Artist sought for tactical urbanism project in Glendale

By Isaac Riddle | Building Salt Lake

In Salt Lake City’s Glendale neighborhood the intersection of three streets, 1300 South, California Avenue and 800 West has created a vacant triangle of city-owned land.   The 0.15-acre parcel many not be large, but it sits adjacent to three westside arteries at an intersection that serves as the gateway to the neighborhood.

“In any other neighborhood, this would be a public park,” said Brian Tonetti, a founding member and the Executive Director of the Seven Canyons Trust, a nonprofit organization dedicated to daylighting (freeing buried rivers and streams) and restoring Salt Lake Valley’s seven largest creeks.

Tonetti sees the vacant parcel as an opportunity to provide more public open space and create a gateway to the neighborhood through strategic placemaking.

For Tonetti, the parcel also provides an opportunity to raise awareness about his organization’s goal to daylight the Three Creeks Confluence, a block to the west near 1300 South and 900 West. The three creeks, Emigration, Parleys and Red Butte, flow beneath the parcel before converging with the Jordan River.

Seven Canyons Trust is collaborating with the city’s Open Space Lands Program on the Three Creeks Confluence of Jordan River Reactivation & Riparian Restoration Project. The site is currently a dead end, but would eventually include the daylighting of the confluence at the east bank of the Jordan River near 900 West, a kayak/canoe resting area, pedestrian trails and landscape enhancements along the Jordan River.

To build awareness of the hidden amenity, the organization is offering up to $2,000 to an area artist to design and build a temporary art installation on the vacant land triangle near 800 West.
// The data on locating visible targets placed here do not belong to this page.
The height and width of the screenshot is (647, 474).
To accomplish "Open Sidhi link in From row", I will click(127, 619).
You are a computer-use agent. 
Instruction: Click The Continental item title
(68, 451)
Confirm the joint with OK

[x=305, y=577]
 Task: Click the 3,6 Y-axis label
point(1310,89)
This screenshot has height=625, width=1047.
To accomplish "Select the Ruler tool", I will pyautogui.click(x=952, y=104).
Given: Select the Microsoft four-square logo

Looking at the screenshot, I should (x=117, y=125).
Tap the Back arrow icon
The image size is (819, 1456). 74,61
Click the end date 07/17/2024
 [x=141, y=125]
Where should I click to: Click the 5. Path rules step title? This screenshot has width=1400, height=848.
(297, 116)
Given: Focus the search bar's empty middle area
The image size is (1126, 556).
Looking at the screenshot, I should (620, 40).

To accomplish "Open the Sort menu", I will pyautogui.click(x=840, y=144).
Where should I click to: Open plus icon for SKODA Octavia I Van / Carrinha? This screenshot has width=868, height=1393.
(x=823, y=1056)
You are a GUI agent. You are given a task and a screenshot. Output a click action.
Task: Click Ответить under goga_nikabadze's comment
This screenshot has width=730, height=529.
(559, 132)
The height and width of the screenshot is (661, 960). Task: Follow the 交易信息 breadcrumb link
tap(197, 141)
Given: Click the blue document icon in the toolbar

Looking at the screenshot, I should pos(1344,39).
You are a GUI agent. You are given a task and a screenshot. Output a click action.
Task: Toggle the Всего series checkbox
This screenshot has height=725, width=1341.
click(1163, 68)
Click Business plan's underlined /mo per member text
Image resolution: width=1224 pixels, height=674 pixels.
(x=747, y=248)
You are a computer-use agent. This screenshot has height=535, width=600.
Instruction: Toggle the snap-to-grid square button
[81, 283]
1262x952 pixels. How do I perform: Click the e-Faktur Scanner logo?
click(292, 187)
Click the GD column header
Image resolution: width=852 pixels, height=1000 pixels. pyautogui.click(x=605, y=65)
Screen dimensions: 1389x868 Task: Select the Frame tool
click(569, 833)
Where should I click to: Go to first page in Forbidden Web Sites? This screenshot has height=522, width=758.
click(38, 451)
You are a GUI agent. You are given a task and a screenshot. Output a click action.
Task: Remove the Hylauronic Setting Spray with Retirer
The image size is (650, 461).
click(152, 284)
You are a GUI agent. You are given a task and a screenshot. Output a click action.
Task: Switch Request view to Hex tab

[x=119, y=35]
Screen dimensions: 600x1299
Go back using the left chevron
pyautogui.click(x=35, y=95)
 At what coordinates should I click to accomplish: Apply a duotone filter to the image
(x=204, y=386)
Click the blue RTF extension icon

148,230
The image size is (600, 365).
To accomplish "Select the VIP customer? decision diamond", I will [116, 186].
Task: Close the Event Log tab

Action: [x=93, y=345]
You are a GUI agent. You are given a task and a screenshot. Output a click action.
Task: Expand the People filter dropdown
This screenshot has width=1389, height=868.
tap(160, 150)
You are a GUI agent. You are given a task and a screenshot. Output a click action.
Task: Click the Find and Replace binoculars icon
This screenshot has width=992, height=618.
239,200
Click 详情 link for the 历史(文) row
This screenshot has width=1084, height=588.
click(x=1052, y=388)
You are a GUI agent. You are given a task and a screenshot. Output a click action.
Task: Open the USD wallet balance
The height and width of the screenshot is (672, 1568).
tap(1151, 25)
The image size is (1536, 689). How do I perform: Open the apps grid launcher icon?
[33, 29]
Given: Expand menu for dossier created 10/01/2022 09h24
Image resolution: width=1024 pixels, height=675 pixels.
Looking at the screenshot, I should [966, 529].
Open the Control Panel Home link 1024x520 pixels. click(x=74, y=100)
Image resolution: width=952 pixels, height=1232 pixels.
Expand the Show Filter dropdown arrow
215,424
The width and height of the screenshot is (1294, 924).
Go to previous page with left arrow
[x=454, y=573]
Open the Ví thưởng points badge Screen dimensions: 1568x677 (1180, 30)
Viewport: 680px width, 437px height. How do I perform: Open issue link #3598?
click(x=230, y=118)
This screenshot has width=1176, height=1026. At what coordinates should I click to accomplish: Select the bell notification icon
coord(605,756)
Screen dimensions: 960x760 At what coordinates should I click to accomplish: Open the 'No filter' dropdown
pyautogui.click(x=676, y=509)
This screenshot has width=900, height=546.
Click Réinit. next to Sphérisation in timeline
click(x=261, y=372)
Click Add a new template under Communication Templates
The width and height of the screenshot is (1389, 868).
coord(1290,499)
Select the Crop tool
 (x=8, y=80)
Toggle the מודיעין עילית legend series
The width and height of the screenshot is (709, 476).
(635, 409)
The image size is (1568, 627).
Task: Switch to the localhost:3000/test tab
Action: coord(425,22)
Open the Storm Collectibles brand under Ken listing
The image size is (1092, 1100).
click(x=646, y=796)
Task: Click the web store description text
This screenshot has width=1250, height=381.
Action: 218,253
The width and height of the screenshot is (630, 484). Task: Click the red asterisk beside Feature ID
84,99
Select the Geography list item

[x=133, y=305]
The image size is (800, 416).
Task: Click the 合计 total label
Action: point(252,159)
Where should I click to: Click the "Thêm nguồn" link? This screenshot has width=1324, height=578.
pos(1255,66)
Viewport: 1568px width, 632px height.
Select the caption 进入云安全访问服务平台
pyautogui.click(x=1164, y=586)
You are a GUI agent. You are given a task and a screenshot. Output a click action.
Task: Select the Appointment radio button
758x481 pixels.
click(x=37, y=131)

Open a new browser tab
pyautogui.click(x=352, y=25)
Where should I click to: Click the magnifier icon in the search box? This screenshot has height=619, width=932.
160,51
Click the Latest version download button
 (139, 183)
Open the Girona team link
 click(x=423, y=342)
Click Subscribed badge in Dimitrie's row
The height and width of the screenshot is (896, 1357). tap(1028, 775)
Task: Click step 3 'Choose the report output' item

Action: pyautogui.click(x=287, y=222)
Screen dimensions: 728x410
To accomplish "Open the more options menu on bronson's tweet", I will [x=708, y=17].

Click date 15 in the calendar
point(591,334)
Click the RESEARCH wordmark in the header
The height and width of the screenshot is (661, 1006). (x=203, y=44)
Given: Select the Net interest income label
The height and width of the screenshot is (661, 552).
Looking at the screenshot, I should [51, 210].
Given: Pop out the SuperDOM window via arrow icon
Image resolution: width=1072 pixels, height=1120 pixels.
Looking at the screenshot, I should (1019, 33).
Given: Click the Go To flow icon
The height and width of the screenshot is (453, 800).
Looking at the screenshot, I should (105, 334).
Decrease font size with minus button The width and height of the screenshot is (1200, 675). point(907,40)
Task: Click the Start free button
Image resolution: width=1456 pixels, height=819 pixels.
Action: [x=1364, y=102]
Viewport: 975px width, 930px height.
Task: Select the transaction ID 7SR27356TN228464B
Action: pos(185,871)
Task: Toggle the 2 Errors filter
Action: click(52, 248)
The organization is asking artists to design an installation that represents the three creeks, provides wayfinding to the three creeks confluence and creates a gathering place that serves as the visual gateway to the neighborhood.

“It builds community awareness and support of the confluence,” said Tonetti. “It could be both a gathering space and space for artists to showcase their work.”

Submissions are due by April 10 with finalists announced on May 1. The selected artists will present to the Glendale community council before a final proposal is selected. The winning project will be assembled during a June 24 community celebration where residents will help with the project’s implementation.

According to Tonetti, the Glendale community is hoping that the installation becomes a catalyst for the development of future open space in the neighborhood.